Corruption- suite et fin (enfin, diront certains)



Les citoyens ne se sentent pas toujours interpellés par la corruption. Après tout, pensent-ils, cela se joue entre bandits et ne les concerne pas directement eux. Le corrupteur paie le corrompu, en argent ou autrement, pour pouvoir faire quelque chose d’interdit. Comme bon citoyen je ne veux rien faire d’illicite, ou même d’incorrect, alors pourquoi me sentirais-je concerné?
En fait, la corruption ne porte pas que sur les actions interdites. Elle porte même le plus souvent sur des actions parfaitement permises. C’est en cela qu’elle est grave et qu’elle atteint tout le monde. Elle fausse le jeu et crée des classes différentes de citoyens, ceux qui respectent les règles et peuvent obtenir lentement et difficilement quelque chose et ceux qui respectent toutes les règles sauf une et qui obtiennent ainsi facilement et rapidement ce qu’ils veulent obtenir.
Répondre à un appel d’offres et l’emporter est évidemment parfaitement légal. Ce système est en place pour garantir l’équité de traitement entre les personnes, morales ou physiques, qui veulent obtenir le contrat. Nous nous situons, en théorie, dans une méritocratie où le plus capable est sélectionné. La corruption consiste à favoriser l’un des candidats selon d’autres critères que son mérite. Cela peut se faire par un versement d’argent, mais aussi par des cadeaux, des promesses de retour d’ascenseur, même par des menaces de rétorsion si le candidat voulu ne l’emporte pas.
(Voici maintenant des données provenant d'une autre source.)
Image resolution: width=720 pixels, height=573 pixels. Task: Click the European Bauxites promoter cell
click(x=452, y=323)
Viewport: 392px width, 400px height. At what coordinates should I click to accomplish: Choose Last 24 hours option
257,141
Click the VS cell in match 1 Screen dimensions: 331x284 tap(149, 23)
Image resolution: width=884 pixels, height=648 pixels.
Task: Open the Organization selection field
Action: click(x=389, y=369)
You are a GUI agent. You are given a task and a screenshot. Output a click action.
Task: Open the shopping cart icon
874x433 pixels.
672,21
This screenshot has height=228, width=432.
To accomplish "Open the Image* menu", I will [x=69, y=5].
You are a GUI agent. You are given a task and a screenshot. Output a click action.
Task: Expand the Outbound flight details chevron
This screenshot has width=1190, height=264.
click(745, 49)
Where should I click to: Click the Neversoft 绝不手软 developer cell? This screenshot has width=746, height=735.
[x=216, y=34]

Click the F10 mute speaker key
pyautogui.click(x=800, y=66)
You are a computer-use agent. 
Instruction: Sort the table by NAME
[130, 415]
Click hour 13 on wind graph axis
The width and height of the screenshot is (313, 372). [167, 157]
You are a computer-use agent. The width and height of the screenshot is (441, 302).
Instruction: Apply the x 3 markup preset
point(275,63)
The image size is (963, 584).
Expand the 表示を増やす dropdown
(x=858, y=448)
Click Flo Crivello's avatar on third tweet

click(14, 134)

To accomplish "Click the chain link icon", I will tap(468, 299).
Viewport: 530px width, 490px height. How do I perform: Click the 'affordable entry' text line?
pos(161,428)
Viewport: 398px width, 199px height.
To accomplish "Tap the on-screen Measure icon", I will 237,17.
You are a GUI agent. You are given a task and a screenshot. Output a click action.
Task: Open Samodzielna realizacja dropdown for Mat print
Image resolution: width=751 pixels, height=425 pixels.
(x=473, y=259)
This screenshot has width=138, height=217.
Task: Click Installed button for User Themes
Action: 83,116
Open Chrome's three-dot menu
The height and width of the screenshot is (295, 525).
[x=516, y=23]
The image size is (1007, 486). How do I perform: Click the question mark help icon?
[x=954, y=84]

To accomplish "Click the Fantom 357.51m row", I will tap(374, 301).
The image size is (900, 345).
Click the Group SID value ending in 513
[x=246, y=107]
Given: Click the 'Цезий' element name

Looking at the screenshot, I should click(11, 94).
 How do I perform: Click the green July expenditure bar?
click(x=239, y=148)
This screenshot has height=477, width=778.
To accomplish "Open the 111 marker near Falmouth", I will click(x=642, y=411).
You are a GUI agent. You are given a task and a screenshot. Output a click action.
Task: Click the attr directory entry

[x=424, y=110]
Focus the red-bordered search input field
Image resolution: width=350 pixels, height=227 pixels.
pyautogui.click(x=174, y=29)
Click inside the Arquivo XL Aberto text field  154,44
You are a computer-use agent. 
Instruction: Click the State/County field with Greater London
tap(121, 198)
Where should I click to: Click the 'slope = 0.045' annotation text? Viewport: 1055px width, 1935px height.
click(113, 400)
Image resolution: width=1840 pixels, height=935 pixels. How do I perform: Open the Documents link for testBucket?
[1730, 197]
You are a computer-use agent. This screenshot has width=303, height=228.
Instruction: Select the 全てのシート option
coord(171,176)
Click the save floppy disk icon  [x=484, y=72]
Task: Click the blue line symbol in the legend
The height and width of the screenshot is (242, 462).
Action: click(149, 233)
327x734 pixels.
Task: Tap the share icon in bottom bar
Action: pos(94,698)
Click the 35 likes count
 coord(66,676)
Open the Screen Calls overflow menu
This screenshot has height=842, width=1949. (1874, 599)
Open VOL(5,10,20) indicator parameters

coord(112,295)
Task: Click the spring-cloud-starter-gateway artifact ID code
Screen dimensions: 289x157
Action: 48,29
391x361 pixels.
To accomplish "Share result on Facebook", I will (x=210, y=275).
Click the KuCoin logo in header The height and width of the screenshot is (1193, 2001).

Ce qui est vrai pour un appel d’offres est vrai pour une multitude de choses, en fait pour toutes les démarches administratives depuis l’obtention du permis de conduire jusqu’au fait de gagner un procès ou d’avoir enfin un rendez-vous avec un médecin spécialiste. Dès que vous avez une personne en situation de trancher en faveur ou en défaveur d’un citoyen vous avez une possibilité de corruption. Comme nos sociétés se complexifient, les démarches administratives sont de plus en plus nombreuses et les possibilités de corruption le sont aussi. Or, loin de simplifier les choses nous ajoutons règlements sur règlements, notamment des règlements sur la lutte à la corruption. Plus le système est complexe, plus il est difficile et long d’obtenir quelque chose de légal, plus il est tentant, parfois même indispensable, de l’obtenir en payant.
Un citoyen ordinaire se trouve aujourd’hui à devoir payer un comptable pour son impôt, un avocat pour la moindre petite cause, un ingénieur pour revoir sa fosse septique, un technicien en bâtiment pour demander un permis de rénovation, etc. Tant qu’à dépenser autant d’argent il est tentant de payer pour être assuré du succès de sa démarche. C’est ainsi que naissent les circuits de corruption dans lesquels, de connaissances en connaissances, on fait circuler les bons contacts, les cadeaux, les politesses. Du réseautage, conseillé dans toutes les écoles de gestion, à la corruption, vertueusement dénoncée dans toutes les écoles de gestion, la marge est souvent mince (les terrains de golf du monde entier peuvent en témoigner). En tous les cas, le réseautage nous sort certainement de la méritocratie et instaure une nouvelle forme de népotisme.
Les meilleurs moyens de lutter contre la corruption ne se trouvent pas dans les lois ou dans les règlements. Ils sont dans la simplification et dans la transparence des procédures pour qu’elles soient accessibles à tous. Bref, dans le contraire de ce que la majorité de nos gestionnaires publics, élus ou non élus mais toujours si bien ressautés, s’obstinent à faire.